## Goal of the exercise
Could you print all the entries exactly?

## Materials provided
────────────────

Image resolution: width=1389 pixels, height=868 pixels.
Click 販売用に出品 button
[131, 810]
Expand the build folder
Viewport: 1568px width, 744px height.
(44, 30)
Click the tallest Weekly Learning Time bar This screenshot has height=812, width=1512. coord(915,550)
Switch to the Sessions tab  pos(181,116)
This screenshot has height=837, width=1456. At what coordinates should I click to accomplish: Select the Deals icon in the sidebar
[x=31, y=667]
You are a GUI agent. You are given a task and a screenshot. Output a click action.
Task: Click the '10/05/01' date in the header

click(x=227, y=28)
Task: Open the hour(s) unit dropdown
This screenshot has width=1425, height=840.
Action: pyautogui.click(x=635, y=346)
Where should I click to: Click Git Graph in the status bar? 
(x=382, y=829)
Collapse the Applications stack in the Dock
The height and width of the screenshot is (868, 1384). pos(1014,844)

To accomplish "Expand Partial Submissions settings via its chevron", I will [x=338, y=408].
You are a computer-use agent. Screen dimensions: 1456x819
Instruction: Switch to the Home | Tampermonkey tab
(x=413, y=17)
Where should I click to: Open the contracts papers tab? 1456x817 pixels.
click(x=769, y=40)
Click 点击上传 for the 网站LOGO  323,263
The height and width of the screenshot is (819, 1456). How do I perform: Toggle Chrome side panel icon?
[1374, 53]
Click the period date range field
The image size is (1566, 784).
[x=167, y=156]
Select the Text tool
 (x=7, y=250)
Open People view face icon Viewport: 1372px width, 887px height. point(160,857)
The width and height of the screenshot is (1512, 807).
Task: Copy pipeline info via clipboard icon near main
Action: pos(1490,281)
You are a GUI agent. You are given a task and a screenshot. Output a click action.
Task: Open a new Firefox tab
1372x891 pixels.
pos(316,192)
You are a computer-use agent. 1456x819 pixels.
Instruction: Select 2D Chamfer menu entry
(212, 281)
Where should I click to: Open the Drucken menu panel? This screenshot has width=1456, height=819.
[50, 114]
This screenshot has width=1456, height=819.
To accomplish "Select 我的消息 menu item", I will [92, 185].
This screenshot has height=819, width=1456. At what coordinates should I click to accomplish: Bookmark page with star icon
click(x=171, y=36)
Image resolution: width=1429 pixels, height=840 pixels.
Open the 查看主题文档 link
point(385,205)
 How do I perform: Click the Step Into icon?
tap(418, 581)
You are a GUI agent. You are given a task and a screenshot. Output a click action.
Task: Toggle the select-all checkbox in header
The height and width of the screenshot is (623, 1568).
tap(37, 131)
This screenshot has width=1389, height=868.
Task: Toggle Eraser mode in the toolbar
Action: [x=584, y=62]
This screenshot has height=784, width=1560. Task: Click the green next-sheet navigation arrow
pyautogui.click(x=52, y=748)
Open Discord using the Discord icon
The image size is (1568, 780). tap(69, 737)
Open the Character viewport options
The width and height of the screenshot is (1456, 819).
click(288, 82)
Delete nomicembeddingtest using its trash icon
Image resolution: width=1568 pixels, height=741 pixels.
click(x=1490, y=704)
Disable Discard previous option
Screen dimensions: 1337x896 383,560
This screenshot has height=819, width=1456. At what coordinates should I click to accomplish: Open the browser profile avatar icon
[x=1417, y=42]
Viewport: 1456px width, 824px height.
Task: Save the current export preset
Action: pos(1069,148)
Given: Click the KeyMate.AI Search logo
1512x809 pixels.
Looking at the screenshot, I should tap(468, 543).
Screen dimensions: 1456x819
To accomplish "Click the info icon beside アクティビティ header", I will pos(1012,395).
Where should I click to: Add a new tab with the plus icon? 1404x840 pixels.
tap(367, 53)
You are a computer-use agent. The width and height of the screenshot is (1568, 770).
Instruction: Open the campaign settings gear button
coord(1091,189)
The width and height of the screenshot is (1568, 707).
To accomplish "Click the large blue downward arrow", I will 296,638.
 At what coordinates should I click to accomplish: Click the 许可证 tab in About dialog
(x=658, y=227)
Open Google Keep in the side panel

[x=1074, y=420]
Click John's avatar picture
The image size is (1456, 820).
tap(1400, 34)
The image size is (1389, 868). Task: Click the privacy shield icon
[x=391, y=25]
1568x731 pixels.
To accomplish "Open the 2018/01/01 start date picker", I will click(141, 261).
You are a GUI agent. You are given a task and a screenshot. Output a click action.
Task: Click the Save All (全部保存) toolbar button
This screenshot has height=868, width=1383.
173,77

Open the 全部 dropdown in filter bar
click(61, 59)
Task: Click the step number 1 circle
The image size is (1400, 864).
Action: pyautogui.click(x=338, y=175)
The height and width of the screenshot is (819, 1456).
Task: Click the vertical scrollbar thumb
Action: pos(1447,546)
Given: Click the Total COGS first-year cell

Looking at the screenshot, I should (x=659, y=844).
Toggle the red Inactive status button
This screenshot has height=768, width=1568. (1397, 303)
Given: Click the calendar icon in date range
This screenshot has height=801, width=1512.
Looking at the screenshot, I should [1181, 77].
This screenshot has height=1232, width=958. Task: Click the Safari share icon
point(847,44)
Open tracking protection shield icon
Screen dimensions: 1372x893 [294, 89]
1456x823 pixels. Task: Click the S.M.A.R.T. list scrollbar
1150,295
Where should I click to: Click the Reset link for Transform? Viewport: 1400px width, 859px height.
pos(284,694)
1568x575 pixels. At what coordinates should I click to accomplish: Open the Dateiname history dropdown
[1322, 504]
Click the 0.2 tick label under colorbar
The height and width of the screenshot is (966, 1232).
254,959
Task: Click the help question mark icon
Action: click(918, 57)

────────────────

## Your solution
Image resolution: width=1389 pixels, height=868 pixels.
Click 販売用に出品 button
[131, 810]
Expand the build folder
Viewport: 1568px width, 744px height.
(44, 30)
Click the tallest Weekly Learning Time bar This screenshot has height=812, width=1512. coord(915,550)
Switch to the Sessions tab  pos(181,116)
This screenshot has height=837, width=1456. At what coordinates should I click to accomplish: Select the Deals icon in the sidebar
[x=31, y=667]
You are a GUI agent. You are given a task and a screenshot. Output a click action.
Task: Click the '10/05/01' date in the header

click(x=227, y=28)
Task: Open the hour(s) unit dropdown
This screenshot has width=1425, height=840.
Action: pyautogui.click(x=635, y=346)
Where should I click to: Click Git Graph in the status bar? 
(x=382, y=829)
Collapse the Applications stack in the Dock
The height and width of the screenshot is (868, 1384). pos(1014,844)

To accomplish "Expand Partial Submissions settings via its chevron", I will [x=338, y=408].
You are a computer-use agent. Screen dimensions: 1456x819
Instruction: Switch to the Home | Tampermonkey tab
(x=413, y=17)
Where should I click to: Open the contracts papers tab? 1456x817 pixels.
click(x=769, y=40)
Click 点击上传 for the 网站LOGO  323,263
The height and width of the screenshot is (819, 1456). How do I perform: Toggle Chrome side panel icon?
[1374, 53]
Click the period date range field
The image size is (1566, 784).
[x=167, y=156]
Select the Text tool
 (x=7, y=250)
Open People view face icon Viewport: 1372px width, 887px height. point(160,857)
The width and height of the screenshot is (1512, 807).
Task: Copy pipeline info via clipboard icon near main
Action: pos(1490,281)
You are a GUI agent. You are given a task and a screenshot. Output a click action.
Task: Open a new Firefox tab
1372x891 pixels.
pos(316,192)
You are a computer-use agent. 1456x819 pixels.
Instruction: Select 2D Chamfer menu entry
(212, 281)
Where should I click to: Open the Drucken menu panel? This screenshot has width=1456, height=819.
[50, 114]
This screenshot has width=1456, height=819.
To accomplish "Select 我的消息 menu item", I will [92, 185].
This screenshot has height=819, width=1456. At what coordinates should I click to accomplish: Bookmark page with star icon
click(x=171, y=36)
Image resolution: width=1429 pixels, height=840 pixels.
Open the 查看主题文档 link
point(385,205)
 How do I perform: Click the Step Into icon?
tap(418, 581)
You are a GUI agent. You are given a task and a screenshot. Output a click action.
Task: Toggle the select-all checkbox in header
The height and width of the screenshot is (623, 1568).
tap(37, 131)
This screenshot has width=1389, height=868.
Task: Toggle Eraser mode in the toolbar
Action: [x=584, y=62]
This screenshot has height=784, width=1560. Task: Click the green next-sheet navigation arrow
pyautogui.click(x=52, y=748)
Open Discord using the Discord icon
The image size is (1568, 780). tap(69, 737)
Open the Character viewport options
The width and height of the screenshot is (1456, 819).
click(288, 82)
Delete nomicembeddingtest using its trash icon
Image resolution: width=1568 pixels, height=741 pixels.
click(x=1490, y=704)
Disable Discard previous option
Screen dimensions: 1337x896 383,560
This screenshot has height=819, width=1456. At what coordinates should I click to accomplish: Open the browser profile avatar icon
[x=1417, y=42]
Viewport: 1456px width, 824px height.
Task: Save the current export preset
Action: pos(1069,148)
Given: Click the KeyMate.AI Search logo
1512x809 pixels.
Looking at the screenshot, I should tap(468, 543).
Screen dimensions: 1456x819
To accomplish "Click the info icon beside アクティビティ header", I will pos(1012,395).
Where should I click to: Add a new tab with the plus icon? 1404x840 pixels.
tap(367, 53)
You are a computer-use agent. The width and height of the screenshot is (1568, 770).
Instruction: Open the campaign settings gear button
coord(1091,189)
The width and height of the screenshot is (1568, 707).
To accomplish "Click the large blue downward arrow", I will 296,638.
 At what coordinates should I click to accomplish: Click the 许可证 tab in About dialog
(x=658, y=227)
Open Google Keep in the side panel

[x=1074, y=420]
Click John's avatar picture
The image size is (1456, 820).
tap(1400, 34)
The image size is (1389, 868). Task: Click the privacy shield icon
[x=391, y=25]
1568x731 pixels.
To accomplish "Open the 2018/01/01 start date picker", I will click(141, 261).
You are a GUI agent. You are given a task and a screenshot. Output a click action.
Task: Click the Save All (全部保存) toolbar button
This screenshot has height=868, width=1383.
173,77

Open the 全部 dropdown in filter bar
click(61, 59)
Task: Click the step number 1 circle
The image size is (1400, 864).
Action: pyautogui.click(x=338, y=175)
The height and width of the screenshot is (819, 1456).
Task: Click the vertical scrollbar thumb
Action: pos(1447,546)
Given: Click the Total COGS first-year cell

Looking at the screenshot, I should (x=659, y=844).
Toggle the red Inactive status button
This screenshot has height=768, width=1568. (1397, 303)
Given: Click the calendar icon in date range
This screenshot has height=801, width=1512.
Looking at the screenshot, I should [1181, 77].
This screenshot has height=1232, width=958. Task: Click the Safari share icon
point(847,44)
Open tracking protection shield icon
Screen dimensions: 1372x893 [294, 89]
1456x823 pixels. Task: Click the S.M.A.R.T. list scrollbar
1150,295
Where should I click to: Click the Reset link for Transform? Viewport: 1400px width, 859px height.
pos(284,694)
1568x575 pixels. At what coordinates should I click to accomplish: Open the Dateiname history dropdown
[1322, 504]
Click the 0.2 tick label under colorbar
The height and width of the screenshot is (966, 1232).
254,959
Task: Click the help question mark icon
Action: click(918, 57)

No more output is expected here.